We just followed a woman home because she looked like Jeff Goldblum. Turns out she lives in a trailer park.
you passed out on the bathroom floor with the door locked. we had to break in and no one was sober enough to move you so they just threw a towel on you and stepped over you
I don't know which is a more impressive stolen object. The couch from a sheer logistical viewpoint, or the parking meter because i'm pretty sure that's a federal offence.
So how much of last night are we going to pretend never happened? Enough to stay friends?
i mean, i offered you kinky, jungle themed sex. i don't know what else you want from me
For months it was all good and well just having sex. Now, something in me has snapped and I'm dreaming of taking turtleneck Christmas pictures with him. Fuck you, we're going out tonight. I need this.
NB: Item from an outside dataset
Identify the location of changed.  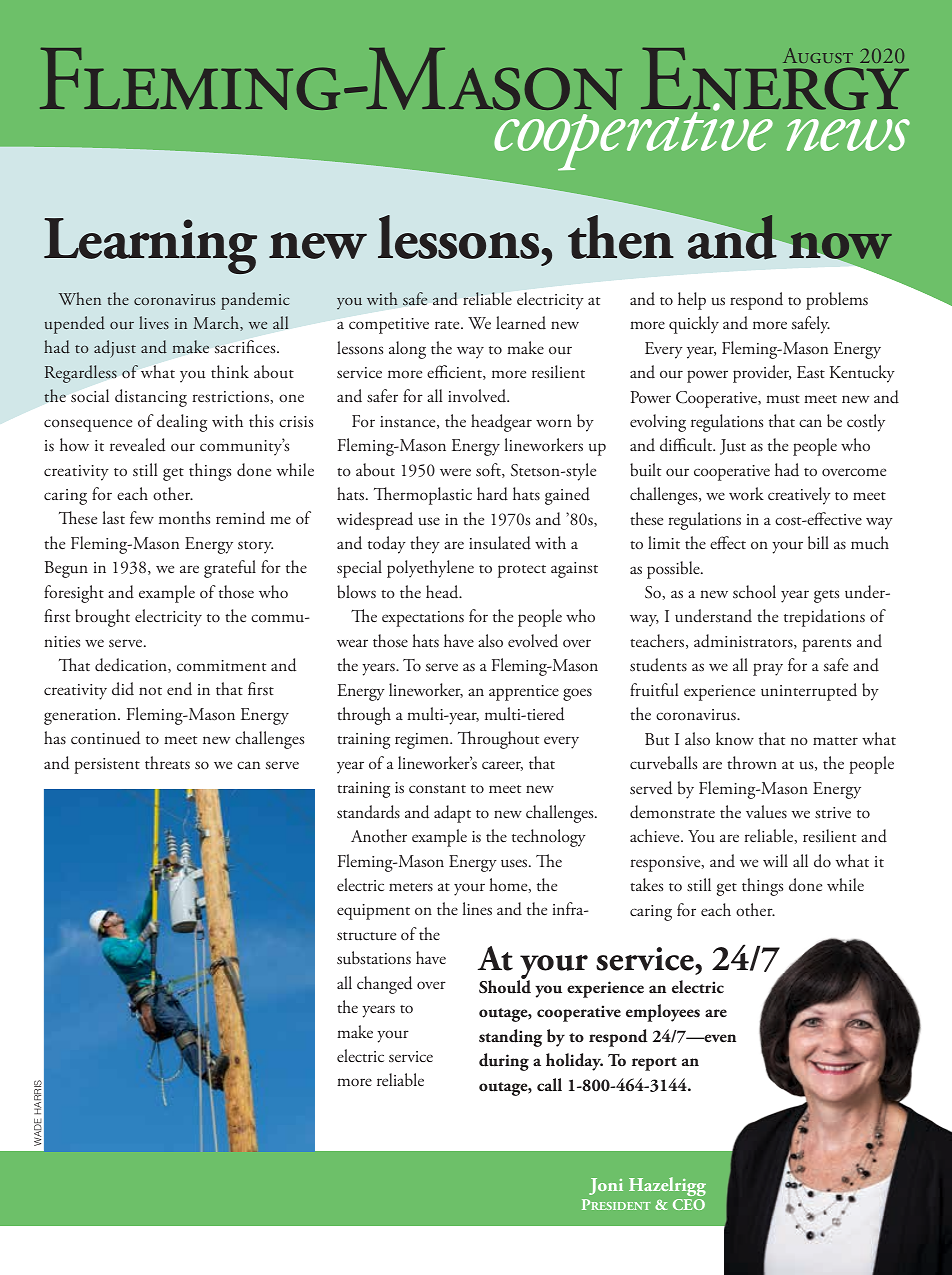
(384, 985).
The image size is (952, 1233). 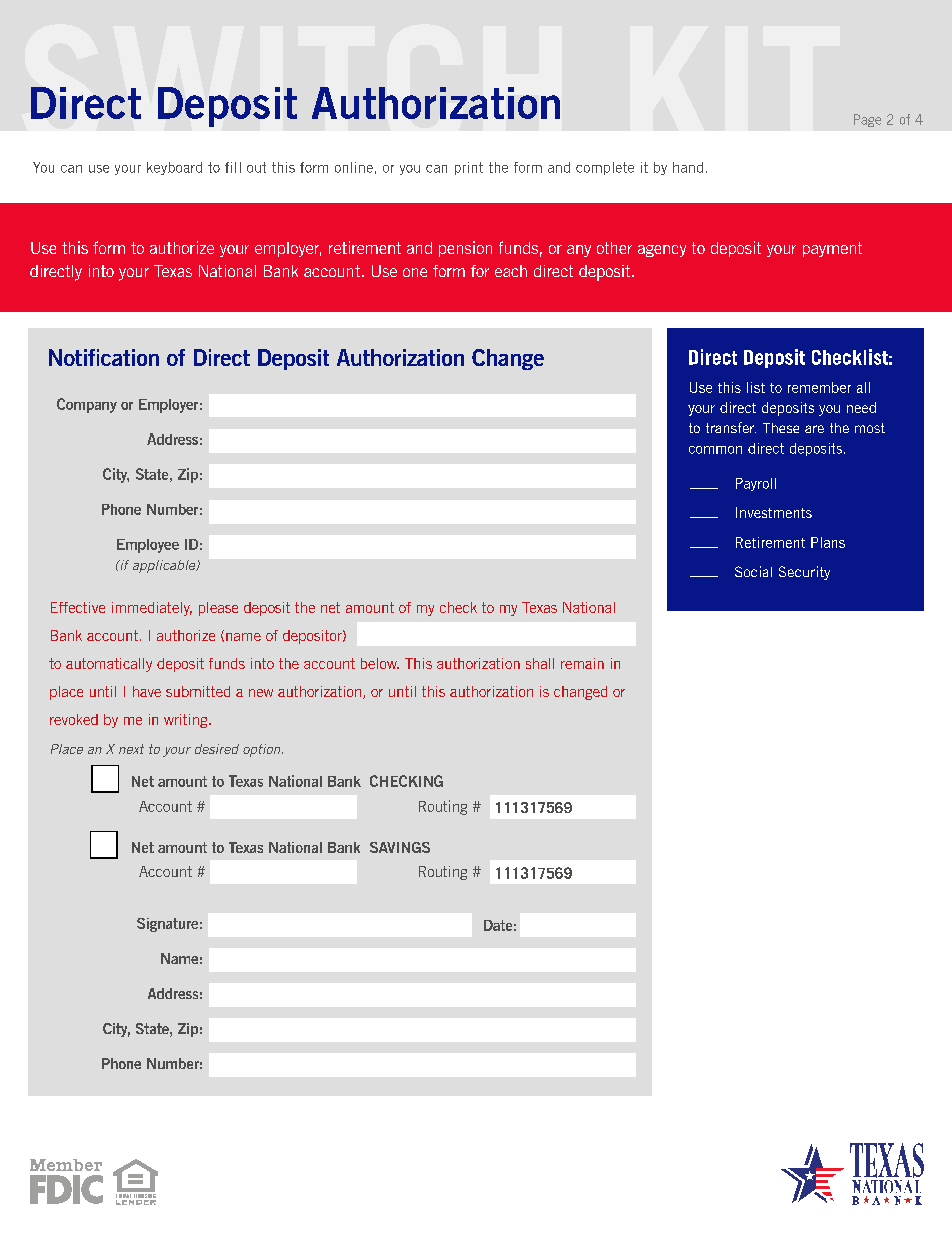 I want to click on print, so click(x=469, y=168).
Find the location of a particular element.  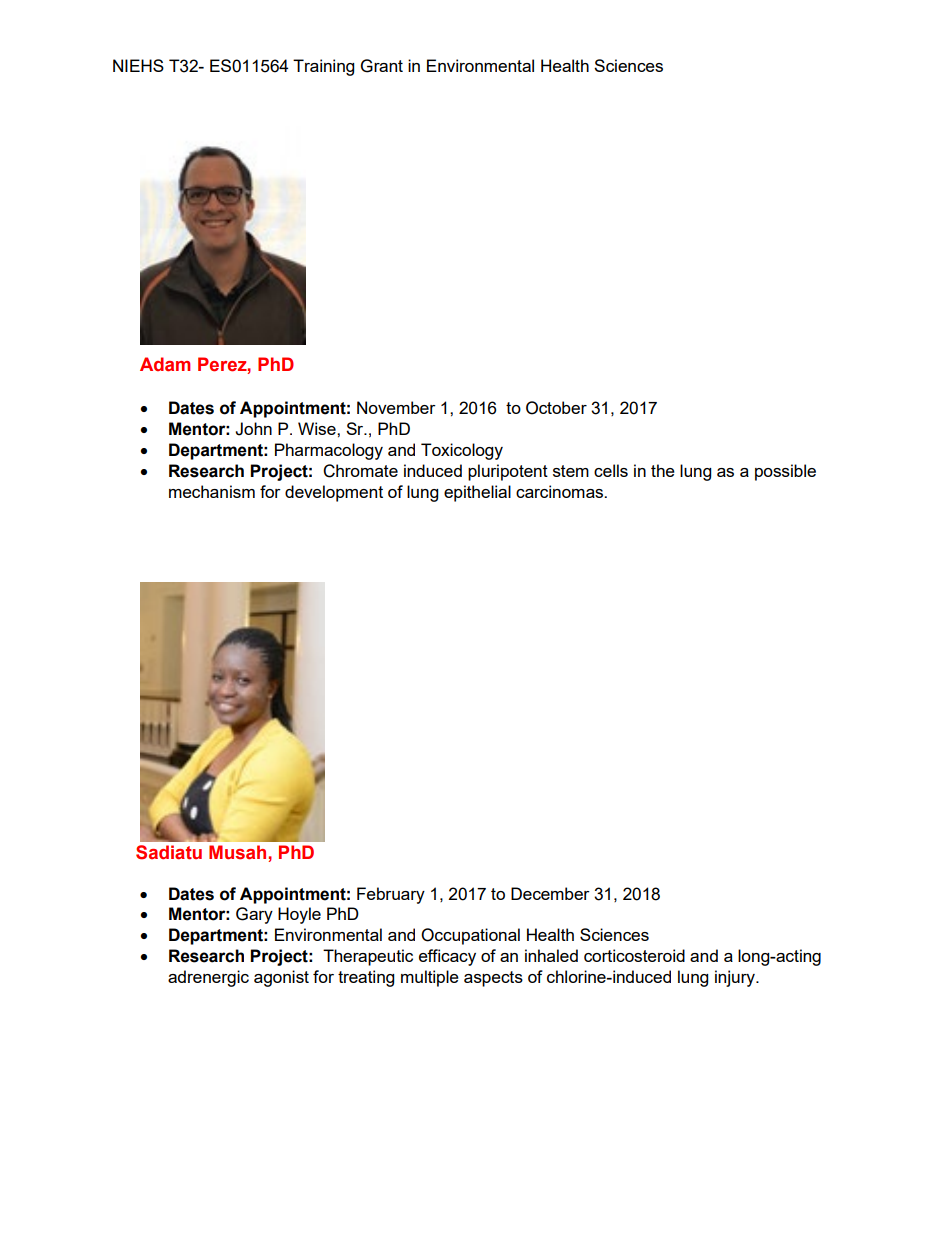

At our floor meeting the RA was talking about bathroom hygiene and I really wanted to be like "what about shower sex."
Valid question
most desperate stoner moment might have been when we filled the bong up with pond water
desperate times, desperate measures
I don't remember... but I heard a cop threatened to pepper spay my dick
The crowd is chanting "we want sex!" There's a man dressed as bacon. That is all
Can't trust a bar that doesn't have fireball
He has a beach house and a Simba tattoo. Our wedding is next Tuesday, hope you're free.
Fine I'll cuddle you but only for the purpose of trying to survive
Note to self, the correct response when a guy tells you he likes you as a person is not "ew"
Optimism doesn't exist before 2pm nor do any other emotions.